In so many respects, molecular biology has revolutionized the study of pathogens. Scientists can take a single strand of DNA, multiply it a millionfold in the lab and identify it, sometimes within less than an hour. They can sequence the DNA bases quickly and compare the laboratory findings to vast electronic databases of genetic sequences to look for matches. That’s how investigators determined that West Nile virus arrived in New York from Israel in 1997 and how Scott Dowell learned so quickly that the virus that killed the Thai girl and her mother was genetically pure avian flu.
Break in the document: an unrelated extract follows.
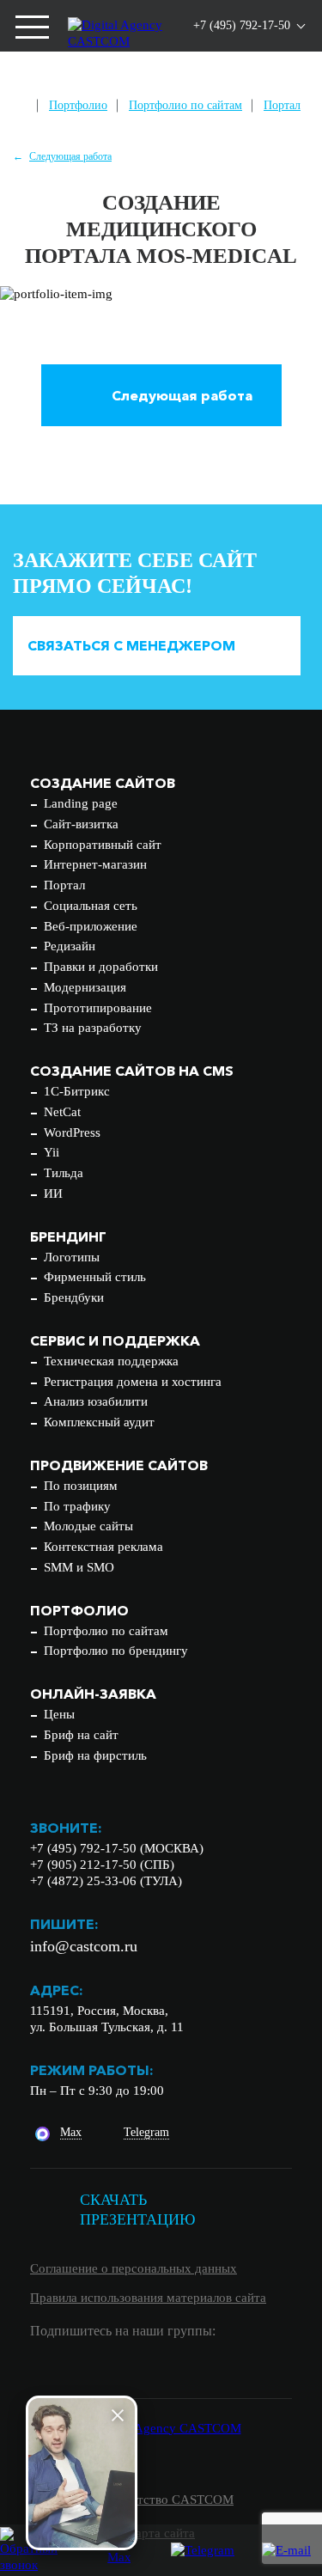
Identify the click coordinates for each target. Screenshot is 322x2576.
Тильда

For all the power of new techniques, however, emerging diseases still have secrets that are hard to unlock. Vaccines are often elusive. They have to meet a high standard of safety and effectiveness in the incredibly complex human immune system. Years of research have yet to yield an HIV vaccine, and no vaccine exists for one of the newest of emerging diseases, the SARS virus. The natural host of Ebola, one of the most deadly and feared of all viruses, remains a mystery. Identifying the cause of mad cow disease required 20 years of research before scientists found the culprit: neither a virus nor a bacteria but a protein that produced havoc merely by changing its shape.
The CDC recognized the threat posed by emerging diseases when it sent Dowell to Thailand to establish the first CDC program of its kind for controlling emerging infections in a developing country. He was present in March of 2003 when SARS, not yet named, broke out of China, where officials initially suppressed information that a killer was in their midst. That experience was personal. His colleague, Carlo Urbani, a World Health Organization physician stationed in Hanoi, came to Bangkok feverish. In two weeks he was dead of SARS. Dowell and others saw from behind the window of a hospital isolation room the virulence of this then-mysterious disease.
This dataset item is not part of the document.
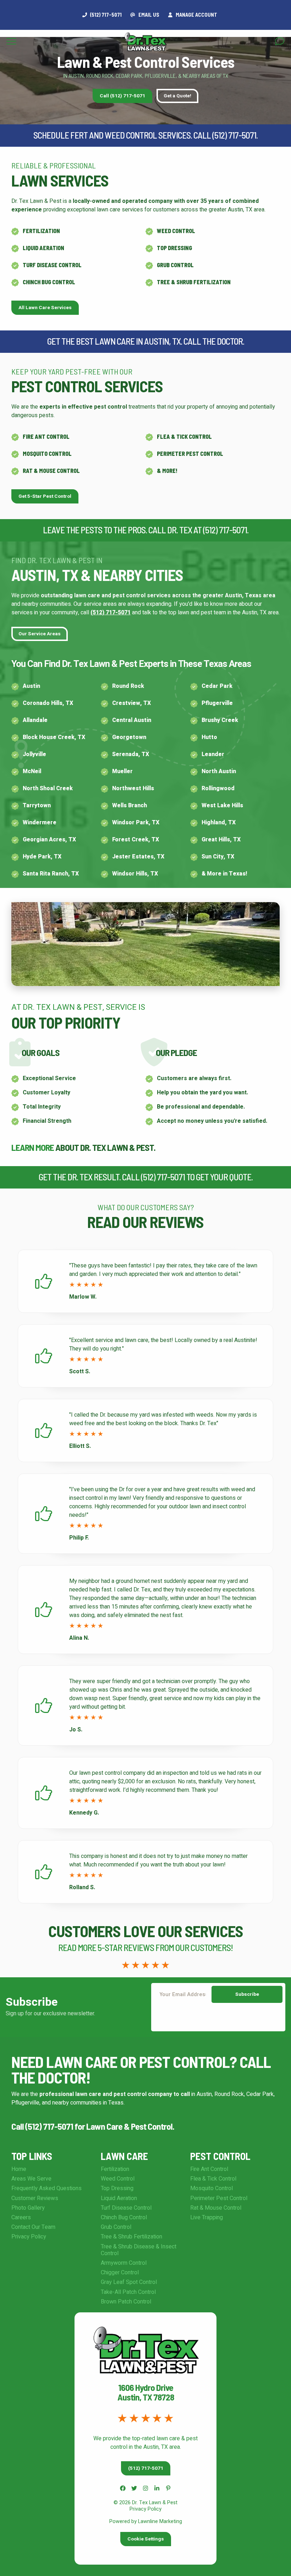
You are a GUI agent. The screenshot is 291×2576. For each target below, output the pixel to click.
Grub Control (175, 265)
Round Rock (128, 686)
In a remarkably short time, scientists identified SARS as a novel variant of the common Corona virus. Once again, nature had jumbled genes and handed humans a deadly surprise. Politics and money are at work here as well. Only four small outbreaks have occurred since SARS spread like wildfire in 2003, and three of those were the result of labs failing to contain the virus. In the absence of wider outbreaks, there is no market for therapeutics and companies are reluctant to invest resources. To this day, the only effective response is quarantine.
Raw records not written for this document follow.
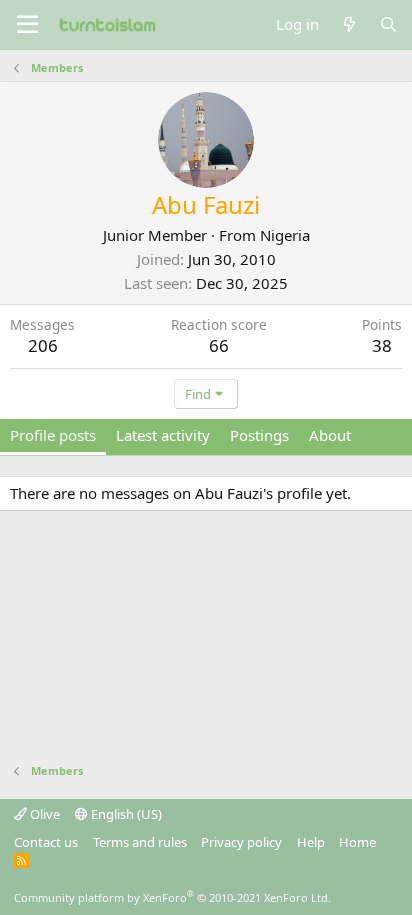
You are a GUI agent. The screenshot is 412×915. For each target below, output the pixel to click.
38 (382, 345)
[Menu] (27, 25)
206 (43, 345)
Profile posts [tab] (53, 435)
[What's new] (348, 24)
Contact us (46, 842)
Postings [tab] (259, 435)
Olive (43, 814)
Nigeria (285, 235)
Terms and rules (140, 842)
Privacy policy (241, 842)
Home (357, 842)
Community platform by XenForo (172, 897)
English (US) (125, 814)
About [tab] (330, 435)
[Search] (388, 24)
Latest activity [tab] (163, 435)
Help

Would a quarantine work if avian flu acquires human influenza genes and starts to spread from person to person? Dowell is not sure; influenza moves much more rapidly through a population than SARS.
“The SARS outbreak highlighted for us that even a highly dangerous and readily transmissible pathogen could be contained with traditional quarantine if you can identify it quickly enough and if the global health community can move quickly enough to contain hot spots,” he says. “For a number of reasons avian influenza would be more challenging. Yet it’s certainly worth a try.”
Given nature’s skill at concocting emerging diseases, Dowell probably will get his chance.